17 Mart 2024

Ülkelerin vicdanları

Gelişmelere bakarsak, uluslararası toplum; eğitimde vicdanın varlığını ve vazgeçilmezliğini açıkça destekleyen bir dünya görüşünün, içinde bulunduğumuz çağdaki yaygın bencilliği alt edebileceğini düşünüyor olmalı

İnsanlığın gerek dini metinler, gerekse seküler ahlak açısından üstünde anlaştığı ender yazısız sözleşmelerin başında, davranışının sorumluluğunu üstlenmek gelir.

Suçlu, korkmuş, kaygılı, üzgün kızgın, kırgın ya da sadece huzursuz ve pişmanlık duyan bireyden çok güçlü bir özür beklenir.

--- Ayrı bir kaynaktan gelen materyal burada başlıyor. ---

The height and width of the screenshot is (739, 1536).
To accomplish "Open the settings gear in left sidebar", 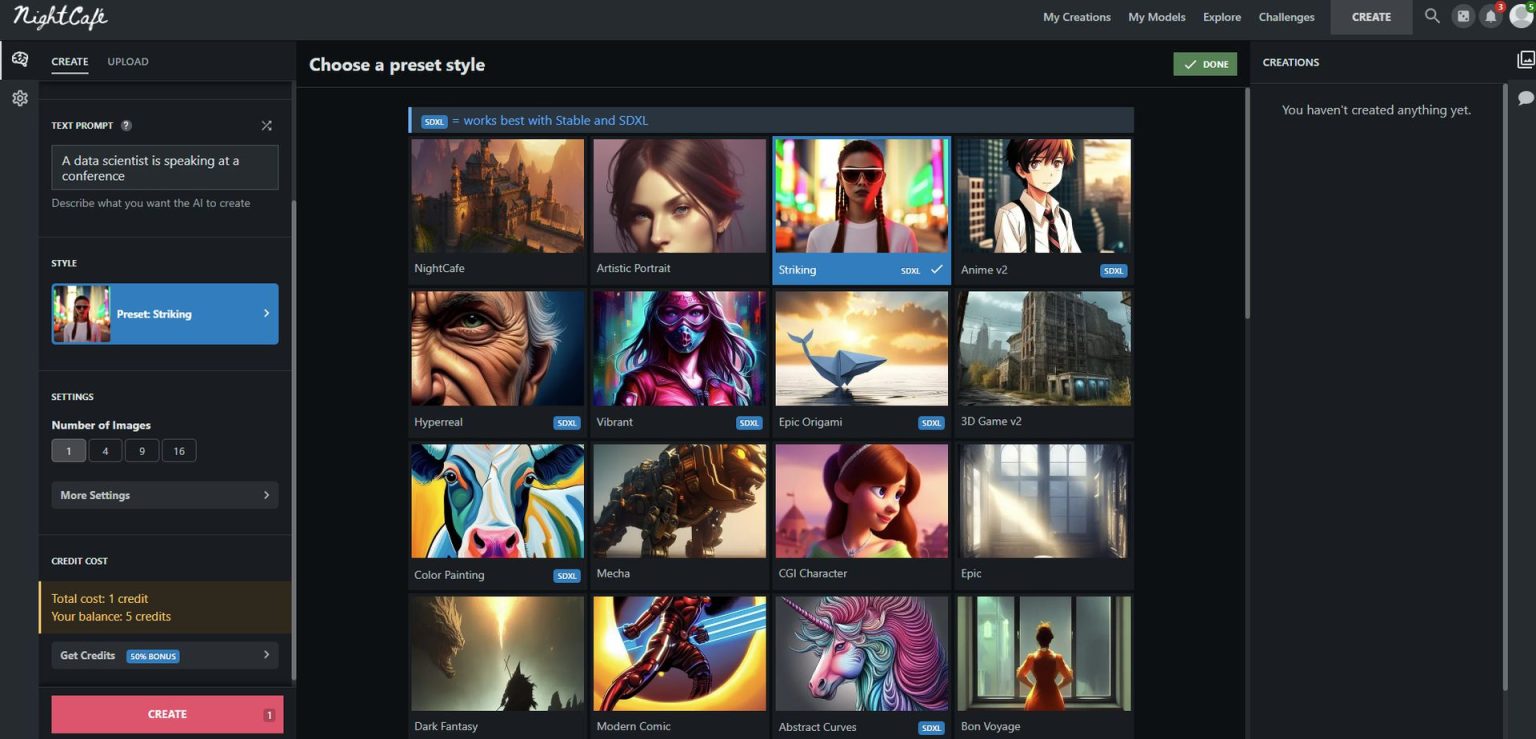I will [x=19, y=98].
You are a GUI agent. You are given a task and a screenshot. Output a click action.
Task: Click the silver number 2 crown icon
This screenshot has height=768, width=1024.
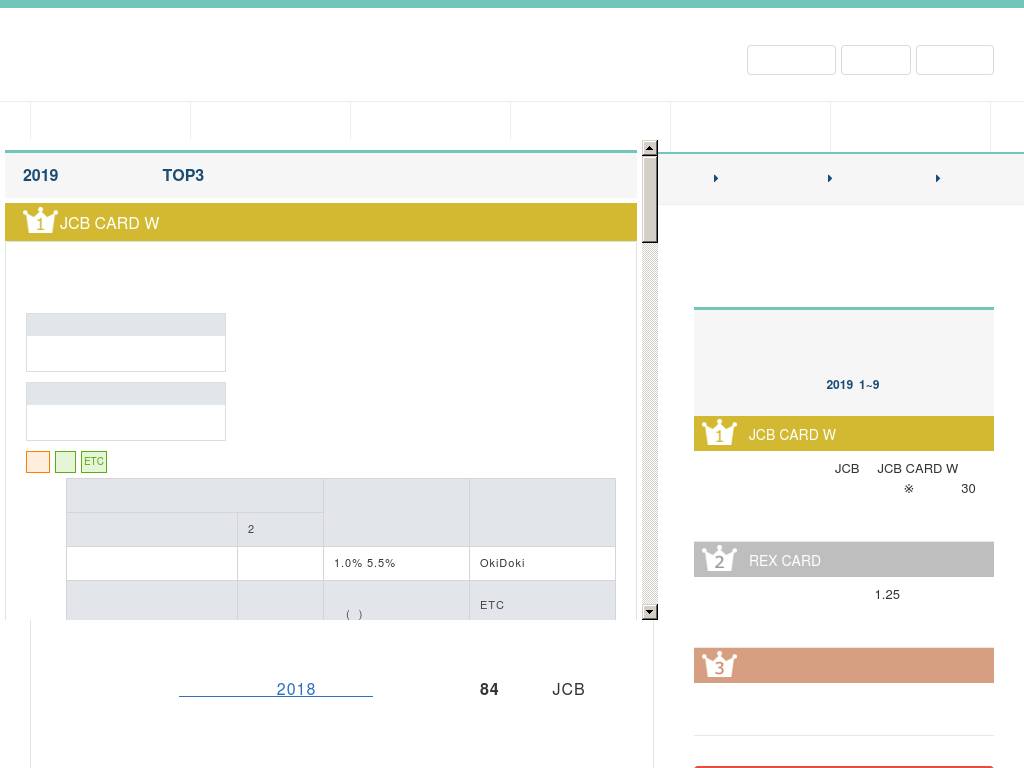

Pişmanlık, vicdan azabı ve suçluluk duygusu, içimizdeki hayvan tarafından yönetilmediğimizi gösteren çok değerli kanıtlardır.

Toplum da bu duygulara hürmet ederek, kişinin öz saygısını ve gücünü tümüyle kaybedecek kadar diz çökmesine izin vermez.

Karşılıklı empati insan olduğumuzu kanıtlar.

Empati, diğer insanların bakış açısını paylaşarak, onlara şefkat duyarak duygusal bağ kurmamızı sağlar. 

Bu yetenek, diğer insanların deneyimlerine benzeri görülmemiş bir erişimle birleşerek, sosyal bağlılığı ve erdemi yükseltir. Sonunda ahlaki zirveye ulaşarak toplumsal adalet duygusunu inşa eder. 

Bu hafta ehliyetsiz araç kullanırken bir insanın ölümüne ve diğerlerinin yaralanmasına yol açan, utandırıcı bir soğukkanlılıkla ABD'ye kaçırılan gencin ve annesinin bu duyguları tanımadığı anlaşıldı.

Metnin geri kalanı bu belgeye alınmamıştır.